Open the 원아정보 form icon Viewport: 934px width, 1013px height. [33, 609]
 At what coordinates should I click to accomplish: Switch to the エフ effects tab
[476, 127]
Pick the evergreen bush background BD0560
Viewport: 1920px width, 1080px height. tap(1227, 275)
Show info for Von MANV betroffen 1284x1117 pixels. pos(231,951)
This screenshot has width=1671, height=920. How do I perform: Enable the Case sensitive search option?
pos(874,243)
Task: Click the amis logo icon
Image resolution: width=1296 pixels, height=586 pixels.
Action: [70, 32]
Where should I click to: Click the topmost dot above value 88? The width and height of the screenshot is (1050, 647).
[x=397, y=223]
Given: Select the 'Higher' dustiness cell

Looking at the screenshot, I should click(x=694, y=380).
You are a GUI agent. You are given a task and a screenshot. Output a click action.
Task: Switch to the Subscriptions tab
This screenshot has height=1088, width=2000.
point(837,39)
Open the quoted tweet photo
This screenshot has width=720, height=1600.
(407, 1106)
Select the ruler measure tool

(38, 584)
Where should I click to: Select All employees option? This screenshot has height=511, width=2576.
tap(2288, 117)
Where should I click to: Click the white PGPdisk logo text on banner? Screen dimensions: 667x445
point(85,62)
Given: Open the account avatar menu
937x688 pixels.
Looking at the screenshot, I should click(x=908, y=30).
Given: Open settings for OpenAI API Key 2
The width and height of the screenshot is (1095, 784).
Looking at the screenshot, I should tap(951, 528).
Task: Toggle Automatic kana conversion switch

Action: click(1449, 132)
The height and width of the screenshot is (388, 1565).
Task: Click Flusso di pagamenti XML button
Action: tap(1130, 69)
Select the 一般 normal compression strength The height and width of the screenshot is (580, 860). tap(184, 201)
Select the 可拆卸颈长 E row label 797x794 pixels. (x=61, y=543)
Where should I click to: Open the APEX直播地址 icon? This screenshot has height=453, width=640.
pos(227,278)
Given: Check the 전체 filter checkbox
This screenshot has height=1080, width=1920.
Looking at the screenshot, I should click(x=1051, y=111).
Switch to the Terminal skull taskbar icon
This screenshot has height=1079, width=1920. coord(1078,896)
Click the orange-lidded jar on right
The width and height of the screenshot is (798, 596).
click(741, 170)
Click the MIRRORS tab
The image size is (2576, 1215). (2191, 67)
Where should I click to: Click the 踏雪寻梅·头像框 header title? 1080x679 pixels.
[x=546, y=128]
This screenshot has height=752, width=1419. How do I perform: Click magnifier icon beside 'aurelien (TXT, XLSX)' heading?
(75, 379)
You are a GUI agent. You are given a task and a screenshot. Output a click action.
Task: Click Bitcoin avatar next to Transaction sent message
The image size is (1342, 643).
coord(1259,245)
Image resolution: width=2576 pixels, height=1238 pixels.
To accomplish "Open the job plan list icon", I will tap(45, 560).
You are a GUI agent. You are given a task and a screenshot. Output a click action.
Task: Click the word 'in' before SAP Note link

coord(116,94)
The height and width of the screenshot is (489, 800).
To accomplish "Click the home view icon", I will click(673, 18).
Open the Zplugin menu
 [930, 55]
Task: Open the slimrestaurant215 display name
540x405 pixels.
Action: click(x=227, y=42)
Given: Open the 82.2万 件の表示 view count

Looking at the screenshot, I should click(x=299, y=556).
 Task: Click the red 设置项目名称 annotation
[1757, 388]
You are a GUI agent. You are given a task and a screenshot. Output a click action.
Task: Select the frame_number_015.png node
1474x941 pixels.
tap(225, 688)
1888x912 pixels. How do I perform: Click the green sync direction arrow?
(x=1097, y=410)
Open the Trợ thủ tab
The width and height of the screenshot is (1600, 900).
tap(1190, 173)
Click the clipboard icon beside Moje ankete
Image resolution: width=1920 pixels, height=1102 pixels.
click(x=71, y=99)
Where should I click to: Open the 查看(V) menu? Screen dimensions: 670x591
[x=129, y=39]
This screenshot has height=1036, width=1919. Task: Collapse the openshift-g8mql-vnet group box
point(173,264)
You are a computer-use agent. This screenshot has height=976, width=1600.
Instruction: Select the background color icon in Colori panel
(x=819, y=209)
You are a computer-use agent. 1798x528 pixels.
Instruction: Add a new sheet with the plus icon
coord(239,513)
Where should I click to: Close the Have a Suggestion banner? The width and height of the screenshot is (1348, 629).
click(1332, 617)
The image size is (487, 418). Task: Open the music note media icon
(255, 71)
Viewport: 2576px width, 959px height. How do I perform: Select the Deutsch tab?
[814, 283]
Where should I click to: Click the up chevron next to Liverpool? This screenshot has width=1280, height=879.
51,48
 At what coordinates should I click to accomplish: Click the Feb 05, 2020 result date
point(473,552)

- _Exercise task_
Write out again only the lines from the one that contains "This screenshot has width=1671, height=920." through the one that contains "Action: [70, 32]", requests included, and shift every coordinate in their answers up by 24.

- _Solution to this exercise_
This screenshot has width=1671, height=920. How do I perform: Enable the Case sensitive search option?
pos(898,267)
Task: Click the amis logo icon
Image resolution: width=1296 pixels, height=586 pixels.
Action: [94, 56]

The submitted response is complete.